An efficient hot carrier generation and collection requires, ideally, their generation to be enclosed within few tens of nanometers at the metal interface, but it is challenging to achieve this across the broadband solar spectrum.
Plasmonic systems have specific geometries that trap light only at characteristic frequencies. Some approaches try to combine multiple nanostructures to soak up more colors, but these absorptions take place at different spatial locations so the sun’s energy is not harvested very efficiently.”
—Andrea Fratalocchi, research leader
Fratalocchi and his team devised a new strategy using metal nanostructures known as epsilon-near-zero (ENZ) metamaterials that grow with random, fractal needles similar to a tiny pine tree. ENZ metamaterials are optical structures the properties of which emerge as the refractive index of the structure approaches zero. Inside the cavities formed by the protruding metal branches, the propagation of light slows to a near standstill. This enables the ENZ substance to squeeze all visible light colors to the same nanometer-scale locations.

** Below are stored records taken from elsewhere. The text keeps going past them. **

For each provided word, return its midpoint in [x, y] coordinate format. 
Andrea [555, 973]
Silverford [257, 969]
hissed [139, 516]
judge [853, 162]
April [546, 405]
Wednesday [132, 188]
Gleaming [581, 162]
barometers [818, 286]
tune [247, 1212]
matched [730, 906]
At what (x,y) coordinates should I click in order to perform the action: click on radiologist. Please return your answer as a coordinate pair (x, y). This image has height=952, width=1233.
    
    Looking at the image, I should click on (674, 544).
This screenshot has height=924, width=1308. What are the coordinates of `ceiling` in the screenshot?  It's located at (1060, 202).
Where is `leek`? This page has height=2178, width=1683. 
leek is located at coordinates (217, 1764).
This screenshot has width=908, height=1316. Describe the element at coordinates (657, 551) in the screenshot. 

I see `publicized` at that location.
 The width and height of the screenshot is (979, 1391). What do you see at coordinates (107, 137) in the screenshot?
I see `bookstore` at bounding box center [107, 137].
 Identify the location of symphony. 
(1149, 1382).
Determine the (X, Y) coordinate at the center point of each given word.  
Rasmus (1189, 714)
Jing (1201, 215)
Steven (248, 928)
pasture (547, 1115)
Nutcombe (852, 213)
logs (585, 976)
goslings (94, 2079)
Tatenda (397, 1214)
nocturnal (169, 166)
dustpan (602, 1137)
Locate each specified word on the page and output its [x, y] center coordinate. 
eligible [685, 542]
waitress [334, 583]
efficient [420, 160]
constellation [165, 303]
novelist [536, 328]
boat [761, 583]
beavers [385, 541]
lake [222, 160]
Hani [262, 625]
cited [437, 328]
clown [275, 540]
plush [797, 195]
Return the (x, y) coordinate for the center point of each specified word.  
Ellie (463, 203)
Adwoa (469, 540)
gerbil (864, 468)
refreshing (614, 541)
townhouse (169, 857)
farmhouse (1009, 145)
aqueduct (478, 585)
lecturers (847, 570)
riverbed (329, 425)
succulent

However, optimizing the ENZ material for hydrogen generation proved a protracted process of months. Not every needle-like structure works the same way, which meant the team had to fine-tune all fabrication parameters to find the correct disorder for efficient reactions. Then, choosing semiconducting titanium dioxide as a substrate to collect hot electrons required crystals with extremely high purity. Finally, the concentration and position of platinum nanoparticles used to catalytically split water molecules needed to be precisely controlled, depositions that are difficult with ENZ’s complex geometry.
However, the result proved worth the perseverance: experiments revealed the ENZ photocatalyst used broadband light to generate hot carriers within a narrow 10-nm interfacial region for an overall 300% gain in efficiency.
Due to the possibility of controlling their absorption, the ENZ nanostructures are ideal candidates for solar-energy harvesting. We recently engineered an industrial prototype with impressive efficiency, which makes us very optimistic about the future possibilities of this technology.
—Andrea Fratalocchi
Resources
Tian, Y., García de Arquer, F. P., Dinh, C.-T., Favrand, G., Bonifazi, M., … & Fratalocchi, A. (2017) “Enhanced solar-to-hydrogen generation with broadband Epsilon-Near-Zero nanostructured photocatalysts.” Advanced Materials 29, 1701165 doi: 10.1002/adma.201701165
Once fine tuned, this could become one of the best method to produce huge quantities of clean H2, at a much lower cost.
Sunlight and fresh water are basically free?
Posted by: HarveyD | 29 August 2017 at 08:11 AM
It would take a lot of solar capture area to make enough H2.
Posted by: SJC | 29 August 2017 at 10:50 AM
The Sahara-Gobi and many more sunny very large simila areas have lots of solar year round.
All that sumlight is free.
Posted by: HarveyD | 03 September 2017 at 05:09 PM
Sun might be free but capital equipment and getting it to market is not.